• **Задание 1**: Изложите в двух предложениях приведённую ниже статью о божестве Мэзитхе.
• **Задание 2**: Продолжите статью о Мэзитхе, начав сразу после её последнего приведённого предложения.

• **Фрагмент страницы**:
УДК 398(470.6) ББК 82.3(235.7) К 88
Куек А.С.
Кандидат филологических наук, ведущий научный сотрудник Адыгейского республиканского института гуманитарных исследований им. Т. Керашева, e-mail: [email protected]
Образ мифологического божества Мэзитха в мифологии и эпических сказаниях адыгов
(Рецензирована)
Аннотация:
Рассматривается образ мифологического божества Мэзитха, покровителя охоты, леса и диких зверей. Исследуются художественные особенности этого образа, его отображение в мифологии и нартском эпосе. Проводятся типологические связи с мифологическими божествами других кавказских народов. Установлено, что архетип бога леса, охоты и диких зверей получил разнообразные способы реализации в адыгских мифо-эпических сказаниях, подвергся определенной трансформации за все время существования и получил разнообразное семантическое наполнение.
Ключевые слова:
Архетип, мифологическое божество, нартский эпос, Мэзитх, Мэзгуащ, трансформация, типологические связи, охота.
Kuyek A.S.
Candidate of Philology, Leading Scientist of the Adyghean Republican Research Institute of Humanities named after T.Kerashev, e-mail: [email protected]
Image of mythological deity Mezitkh in mythology and epic legends of Adyghes
Abstract:
The paper examines the image of mythological deity Mezitkh, the patron of hunting, forest and wild animals. Art features of this image, its display in mythology and Nart epos are investigated. Typological relationship with mythological deities of other Caucasus people is defined. It is inferred that the archetype of god of the forest, hunting and wild animals was realized in various ways in the Adyghe myth-epic legends, underwent a certain transformation throughout the time of existence and received various semantic filling.
Keywords:
Archetype, mythological deity, Nart epos, Mezitkh, Mezguashch, transformation, typological relationship, hunting.
Мифологический образ покровителя леса, охоты и диких зверей Мэзитха (Мэзытчь: мэзы - лес, Тхъэ - Бог - А.К.) относится к малоизученным архетипам. О нем упоминается в трудах дореволюционных авторов, как С. Хан-Гирей, Сталь, Г. Клапрот, трудах иностранных путешественников и миссионеров, как А. Дирр [1], Ф. Боденстедт [2], К. Кох [3], в работах
отдельных специалистов, как А.Шортанов, Ш. Хут, М.Мижаев и др., но он не нашел достойного изучения. Мы ставим себе задачу полнее раскрыть этот несомненно, интересный и содержательный образ из адыгской мифологии. Представления о Мэзитхе, встречающиеся в эпических и мифологических повествованиях адыгов, совпадают.

• **Исходные данные**:

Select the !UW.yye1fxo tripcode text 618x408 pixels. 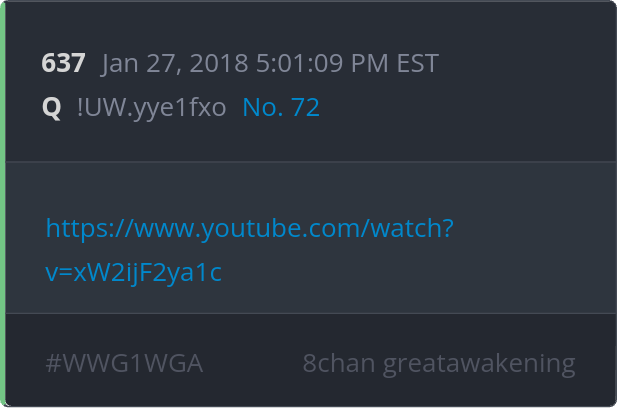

• **Письменный ответ 1**: Статья рассматривает образ Мэзитха, мифологического божества адыгов и покровителя охоты, леса и диких зверей: его художественные особенности, отображение в мифологии и нартском эпосе, а также типологические связи с божествами других кавказских народов. Автор отмечает, что этот архетип мало изучен, и устанавливает, что в адыгских мифо-эпических сказаниях он получил разнообразные способы реализации, подвергся определённой трансформации и приобрёл разнообразное семантическое наполнение.

• **Письменный ответ 2**:
Известно, что большое значение леса и охотничьего хозяйства для древних людей породили культ покровителя леса, охоты и диких зверей. Ему был посвящен даже гимн. Точные сведения об обстоятельствах его исполнения до нас не дошли, возможно, «это была ритуальная песня, исполнявшаяся в какой-то момент охоты. О том, что это была хоровая песня, свидетельствует ее содержание: припев-рефрен «орэда», встречающийся только в хоровых песнях адыгов» [4: 47]). В гимне поется:
Тебя именуем Тха лесов. Усы твои червонное пламя.
Тебе в моленьях возливаем щедро кровь-питье красное.
Зарезан в дар - жертву белый тучный козел, угодный тебе.
Перед тобой молодая жена неплодная на коленях стоит.
Белорукий - ты знаешь все.
Могучий - низко клонишь вершины дубов.
Одежда твоя - шкура тучного тура.
Ложе твое - место для тела слона.
Чистым серебром оковано тело твое.
Стрела - сердцевина красного кизила ядреного.
Лук у Мэзитха - из ореха - белого дерева.
Головою тряхнешь - по лесу шум идет.
Тогда зверь - о горе - в норе содрогается.
Ныне расскажем все о Мэзитхе [5: 79].
В тексте гимна отражена достаточно полнокровная художественная характеристика: внешний вид, экипировка, даже черты характера - Мэзитх могуч и грозен, чтоб умилостивить его, ему приносят щедрые жертвы.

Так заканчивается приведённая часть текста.